*** Opening of ENTRIES SUPPLIED ***

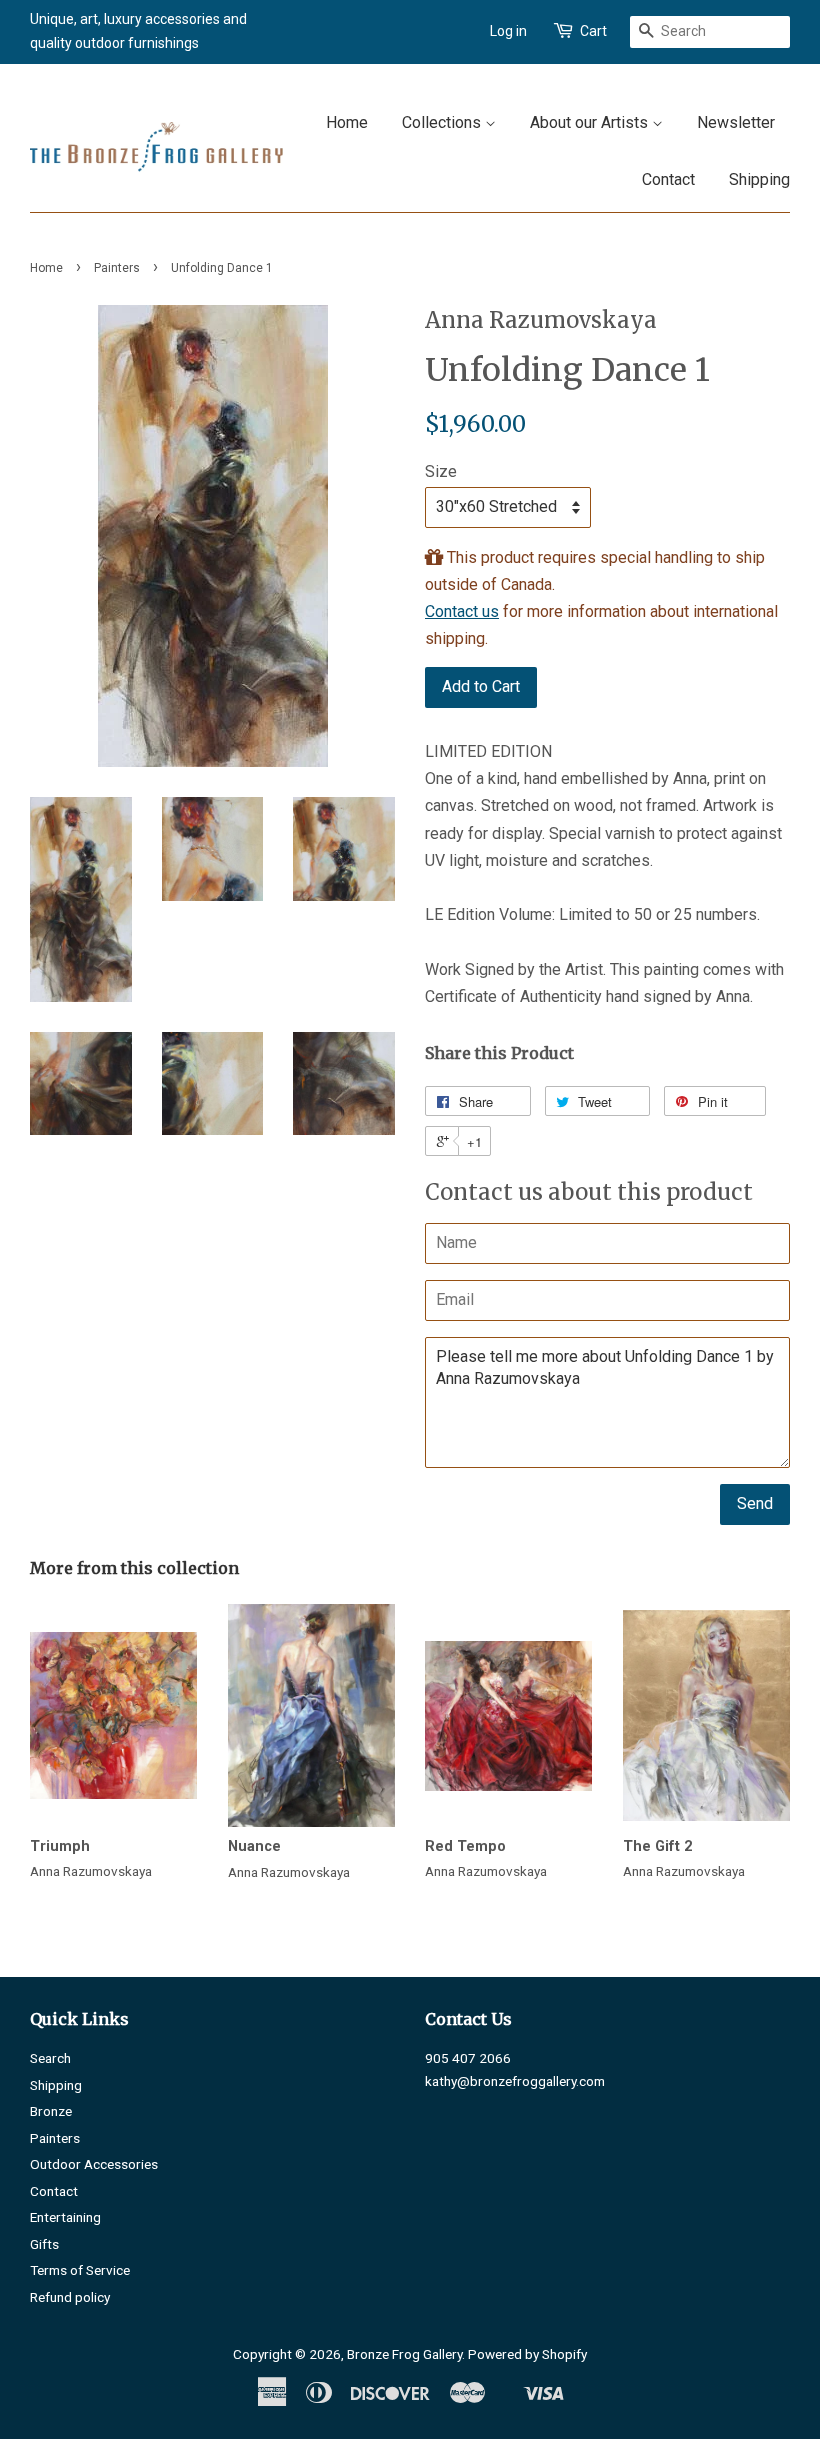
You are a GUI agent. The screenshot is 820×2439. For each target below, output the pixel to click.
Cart (593, 31)
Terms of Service (80, 2270)
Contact (668, 179)
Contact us (462, 611)
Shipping (759, 179)
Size (441, 471)
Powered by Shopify (527, 2354)
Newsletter (736, 122)
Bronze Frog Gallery (404, 2354)
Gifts (44, 2244)
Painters (117, 268)
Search (50, 2058)
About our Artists (591, 122)
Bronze (51, 2111)
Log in (508, 31)
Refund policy (70, 2297)
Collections (443, 122)
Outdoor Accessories (94, 2164)
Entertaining (65, 2217)
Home (347, 122)
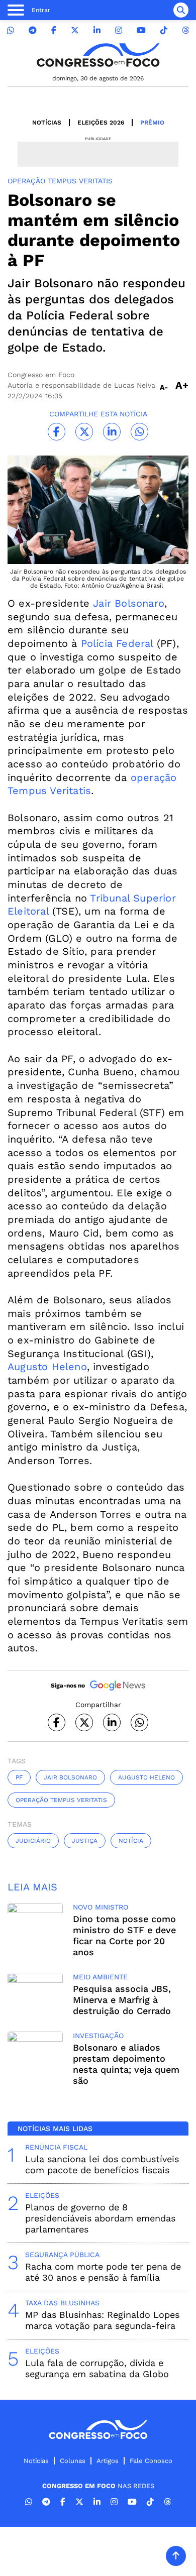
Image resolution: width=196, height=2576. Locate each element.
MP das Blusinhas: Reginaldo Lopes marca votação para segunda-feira (102, 2320)
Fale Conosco (151, 2461)
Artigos (107, 2461)
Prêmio (152, 122)
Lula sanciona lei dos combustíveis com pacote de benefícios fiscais (102, 2164)
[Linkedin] (97, 30)
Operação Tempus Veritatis (61, 1800)
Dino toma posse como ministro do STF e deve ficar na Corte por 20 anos (124, 1935)
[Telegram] (33, 30)
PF (19, 1777)
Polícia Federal (115, 643)
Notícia (131, 1840)
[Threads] (185, 30)
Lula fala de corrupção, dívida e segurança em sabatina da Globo (97, 2368)
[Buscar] (180, 10)
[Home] (98, 55)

*** Close of ENTRIES SUPPLIED ***

DESCRIPTION OF THE TASK —
Every record above must be copied exactly; none of the pictures belong in the copy.

TASK ANSWER —
You are a GUI agent. The screenshot is 820×2439. For each target below, output the pixel to click.
Cart (593, 31)
Terms of Service (80, 2270)
Contact (668, 179)
Contact us (462, 611)
Shipping (759, 179)
Size (441, 471)
Powered by Shopify (527, 2354)
Newsletter (736, 122)
Bronze Frog Gallery (404, 2354)
Gifts (44, 2244)
Painters (117, 268)
Search (50, 2058)
About our Artists (591, 122)
Bronze (51, 2111)
Log in (508, 31)
Refund policy (70, 2297)
Collections (443, 122)
Outdoor Accessories (94, 2164)
Entertaining (65, 2217)
Home (347, 122)
Image resolution: width=196, height=2576. Locate each element.
MP das Blusinhas: Reginaldo Lopes marca votação para segunda-feira (102, 2320)
Fale Conosco (151, 2461)
Artigos (107, 2461)
Prêmio (152, 122)
Lula sanciona lei dos combustíveis com pacote de benefícios fiscais (102, 2164)
[Linkedin] (97, 30)
Operação Tempus Veritatis (61, 1800)
Dino toma posse como ministro do STF e deve ficar na Corte por 20 anos (124, 1935)
[Telegram] (33, 30)
PF (19, 1777)
Polícia Federal (115, 643)
Notícia (131, 1840)
[Threads] (185, 30)
Lula fala de corrupção, dívida e segurança em sabatina da Globo (97, 2368)
[Buscar] (180, 10)
[Home] (98, 55)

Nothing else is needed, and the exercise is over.